Conservatives, he says, often “don’t understand … the economic value of the masthead lies, firstly, in their independence, but, secondly, in their ability to relate to their audiences”.

In any case, the Nine–Fairfax merger allowed the combined entity to range across multiple ideologies and demographics, from the shock jocks of commercial radio  to the tabloid TV of A Current Affair to the journalism of The Sydney Morning Herald and The Age to the specialist business reporting of the AFR.

In fact, given the quality reporting of the print mastheads now is amplified by the reach of TV, Mayne says, this period since the Nine–Fairfax merger “has been a golden age for impactful investigative journalism”.

This is somewhat a tribute to Costello. But, says a source, as has been the case throughout his career, his achievements have been undermined by his personality.
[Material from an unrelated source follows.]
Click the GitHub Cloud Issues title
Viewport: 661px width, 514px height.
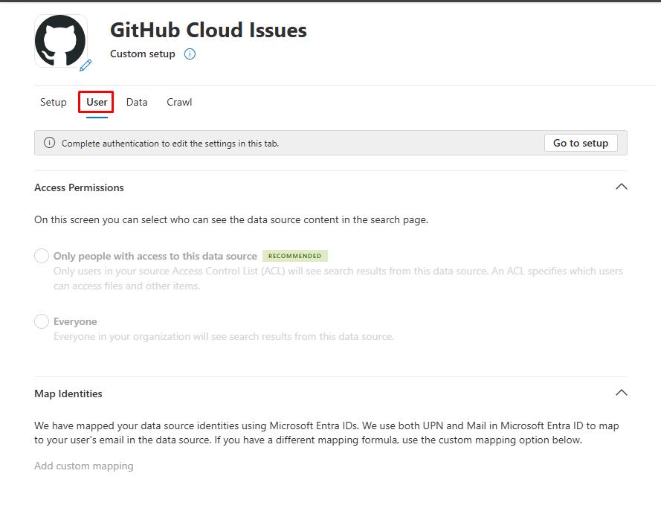(x=208, y=30)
Peter Costello first came to public prominence almost four decades ago, as a young lawyer acting for the owners of a small confectionary company, Dollar Sweets, in an unprecedented case in the civil courts against a union for losses it sustained through industrial action. Although the ultimate settlement was small, it had major ramifications, being the first time a union had been forced to pay common law damages to an employer.

It made Costello’s name as a union-buster and helped propel him into federal politics. In 1990 he won the blue-ribbon Melbourne Liberal seat of Higgins. He rose quickly through the ranks. Just four years after entering parliament he became deputy leader of the party and, when the Coalition won in 1996, treasurer in the Howard government. He held the role for the entire 11 years under Howard.
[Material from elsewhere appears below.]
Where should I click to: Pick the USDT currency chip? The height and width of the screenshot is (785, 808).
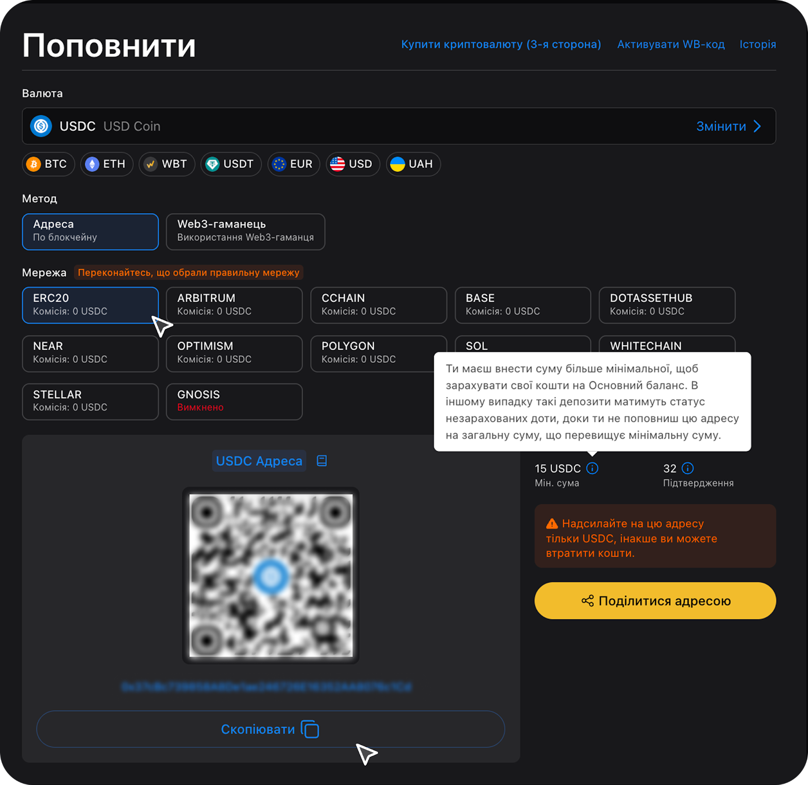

No doubt he was lucky to be treasurer during a period of economic stability and booming revenue. In the view of Mayne and many economists, however, he is too seldom given credit for the establishment in 2006 of the Future Fund, to invest for the future provision of public servants’ previously unfunded superannuation liabilities.

Back then, in the latter stages of the Coalition government, Howard was more inclined, in Mayne’s words, to see the budget surplus “pissed up against the wall” in an attempt to buy votes.

“So one of his tactics to lock the money away was to set up a Future Fund. And successive governments have trusted it to be the investor of choice for various other different funds that were set up. And now it’s sitting on $230 billion,” says Mayne.

At the time the Future Fund was set up, most attention was focused on whether Costello would challenge Howard for the leadership. Famously, in 2005 he briefed senior journalists that he would “destroy” Howard if he did not relinquish the leadership, only to subsequently disavow it. They did not write the story, but for the rest of Howard’s term the media was obsessed with whether Costello would work up the courage to challenge. He didn’t.

After the election of the Rudd government in 2007, he might have led the opposition, spared his party several years of leadership turmoil, and spared Australia from Tony Abbott. Instead, he walked away.

In November 2009 he was lured by Labor with a job on the Future Fund board. Some believe the new government offered the job to get Costello out of politics, because they saw him as a more formidable potential Coalition leader than any of the alternatives.

Controversy followed, as he came into conflict with the board’s chair, David Gonski. In 2013 Gonski quit and Costello was made chair. Says one who saw the way he operated at Nine: “He would be the worst person to have on a board, unless he was the chairman, because he would have to be the dominant figure in the room.”

Under his stewardship, the fund did very well, its investments significantly outperforming the general market. In spite of this, note several of those interviewed for this piece, Costello was not sought out for more board appointments – other than by Nine.

Stephen Mayne suggests the reason is people just don’t trust him, and the shoulder charge at Canberra Airport exemplifies why.

“As someone who wants to like Peter Costello, my biggest disappointment is when he lies even in the face of the obvious.”

His great parliamentary foe, then prime minister Paul Keating, described what he saw in Costello’s character 30 years ago, in typically brutal fashion. Costello, he said, had “all the attributes of a dog, except loyalty”.